Organizing an early conference and a chat group are a different skill-set and a different interest than technical skills, engineering, and inventing a lower-cost source of electric power.
No matter how many angry know-it-all-sounding posts you may waste your time authoring, it does not make you “a player”. Mostly it just solidifies your reputation as an annoyance.
The continued references to Paul Gipe, and continued citations of the normal process of measuring electrical output, third-party verification, etc., stated as though such third-party certification, or even producing measurable power at all, is in any way associated with you or your supposed “research” is just one more subtle way that you attempt to deceive casual readers who don’t necessarily know any better, into possibly believing you are in any way relevant to AWE at this point.
You have succeeded in your 12 years of effort: succeeded in debunking yourself, while merely annoying people, and that’s about it.
SkySails is now operating a 100kW rated AWES grid-tied.
That’s 2020 progress, not “desperation” or “stall”.
ST stall and desperation seems more apt.
Its a fallacy that Joe and I must do everything (we don’t).
All successful kite power supports our expert faith in kites.
Power kite success is AWE success, and there is plenty of it.
I think it was at least half a decade ago that you literally called me on the phone, as though it was an emergency, to tell me I should not post anything that Joe wouldn’t approve of because he had just been diagnosed with a terminal disease and might die from the stress if I posted anything he might consider objectionable. There really is no limit to your ridiculousness.
Yeah, sure they are. Just like Makani, KPS, and all the rest. I’m sure there is a hole in the story. Probably more than one. Dream on.
Your feeble attempts at technical analysis are inaccurate and laughable.
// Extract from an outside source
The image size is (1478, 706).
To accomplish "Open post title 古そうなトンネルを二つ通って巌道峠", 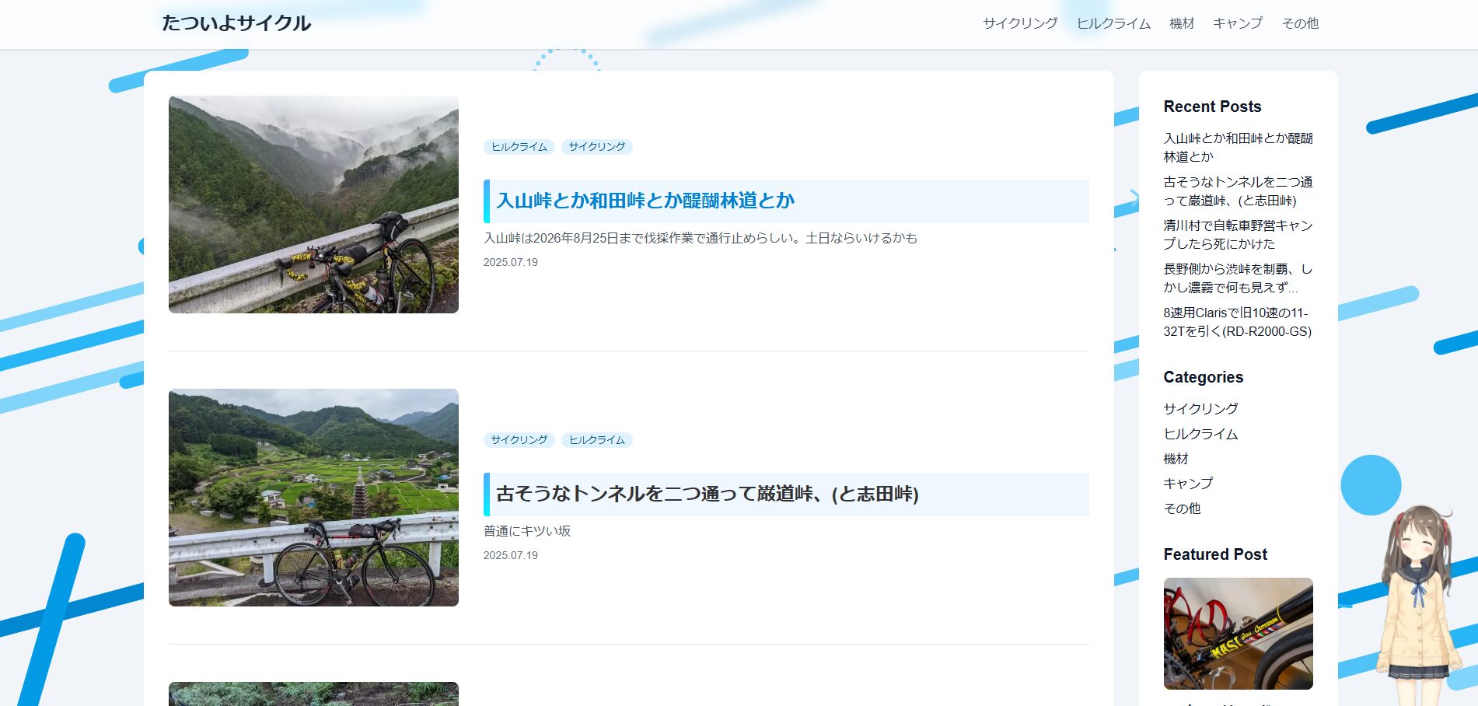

Yes, I called and you screamed you would “tear my face off”. You have continued to post with tremendous rage. Joe has been beating the odds so far. Its great that Joe no longer has to actively host you. Bad guest. Go ahead and scream.
Its true not every AWE venture prevails, like any industry. Using Mass Scaling Exponents to predict design failure is not “feeble”, but technical state-of-the-art.
Here is an Ancient Aerotecture page I edited back in the day.
Vimanas, Indian Flying Machines… (archive.org)
The Vimanas are coming, in the form of Kite Network Aerotecture.
Dave Santos:
For years now you’ve been talking up third party independent testing and certification, using the name of Paul Gipe (as though he is the source of what is simply normal in wind energy).
Can you please provide your best data set from such third-party certification from your 12 years of supposed wind energy research?
Oh you have none? Then why do you keep saying how important it is?
OK, what’s the best data set you have of any kind, showing your electrical output?
No one has yet fullfilled Gipe’s challenge to test AWE to certified third-party wind industry standards. Its too early.
Check back in 2030, and Gipe will be vindicated.